• **Records for the task**
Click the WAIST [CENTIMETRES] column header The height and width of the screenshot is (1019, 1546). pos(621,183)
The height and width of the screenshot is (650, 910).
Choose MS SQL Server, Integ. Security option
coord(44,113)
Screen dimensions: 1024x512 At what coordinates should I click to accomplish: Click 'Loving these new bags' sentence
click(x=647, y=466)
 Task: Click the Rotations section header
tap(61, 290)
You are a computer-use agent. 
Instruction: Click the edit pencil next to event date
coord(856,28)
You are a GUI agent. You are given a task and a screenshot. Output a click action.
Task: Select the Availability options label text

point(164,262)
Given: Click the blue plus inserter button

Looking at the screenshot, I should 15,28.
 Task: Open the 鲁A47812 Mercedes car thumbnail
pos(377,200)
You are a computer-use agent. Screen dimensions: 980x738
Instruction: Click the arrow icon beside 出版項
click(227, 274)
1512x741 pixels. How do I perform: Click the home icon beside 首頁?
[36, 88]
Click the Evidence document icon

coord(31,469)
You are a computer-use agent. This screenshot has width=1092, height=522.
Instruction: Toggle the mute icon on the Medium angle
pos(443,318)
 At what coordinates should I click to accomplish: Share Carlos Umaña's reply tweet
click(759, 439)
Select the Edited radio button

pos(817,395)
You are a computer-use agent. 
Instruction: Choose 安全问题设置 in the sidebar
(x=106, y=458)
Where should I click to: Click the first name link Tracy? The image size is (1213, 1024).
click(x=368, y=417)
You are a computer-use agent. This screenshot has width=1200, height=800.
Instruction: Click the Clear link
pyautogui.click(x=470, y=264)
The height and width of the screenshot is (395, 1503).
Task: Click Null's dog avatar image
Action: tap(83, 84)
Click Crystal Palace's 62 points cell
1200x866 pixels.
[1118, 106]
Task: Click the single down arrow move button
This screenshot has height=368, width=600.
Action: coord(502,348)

• **Task to carry out**
The answer needed is a single number: how many lines in the records above hold the string "agent". Please write nothing else.

• **Result of the task**
6